Algunos problemas de pareja hicieron al magistrado considerar que no podían seguir viviendo juntos en el departamento del barrio porteño de Belgrano, y el dentista no tuvo cómo acreditar otro lugar donde residir, por lo que no podía cumplir con una de las condiciones para que gozara de la libertad condicional: fijar un domicilio de residencia estable.

Luego de regresar a un régimen cerrado, el odontólogo volvió a recibir la buena voluntad de otra mujer para alojarlo en su casa, pero el juez de la causa consideró que Yolanda Sonia García, una desocupada que vivía en Olmos, no reunía las condiciones de salud, psicológicas y económicas para hacerlo.

UN PARIA EN LIBERTAD

Tras declararse extinguida su pena, en mayo de 2016 Barreda volvió a tener problemas con quienes lo asistieron en un hospital de la localidad de General Pacheco. Allí había acudido con una identidad falsa y permaneció internado durante 457 días debido a un cuadro de salud mental.
Estando nuevamente en libertad ya no era la persona que había sido hasta antes de gatillar la Victor Sarrasqueta, no tenía ni su presencia, ni su pasar económico, y se había convertido en un paria para una sociedad que tras el crimen eligió darle la espalda.

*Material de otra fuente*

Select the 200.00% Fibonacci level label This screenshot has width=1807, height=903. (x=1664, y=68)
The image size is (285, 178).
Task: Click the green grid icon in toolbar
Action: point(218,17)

A principios de 2020 fue internado en un geriátrico de  San Martín, tenía 83 años y padecía de Alzheimer. El 25 de mayo de ese año, un paro cardiorespiratorio terminó con su existencia mientras el mundo era sacudido por la pandemia de covid 19. Había dejado de vivir un hombre que tras ser víctima, decidió convertirse en victimario, y que durante los 28 años posteriores al crimen, jamás mostró una pizca de arrepentimiento.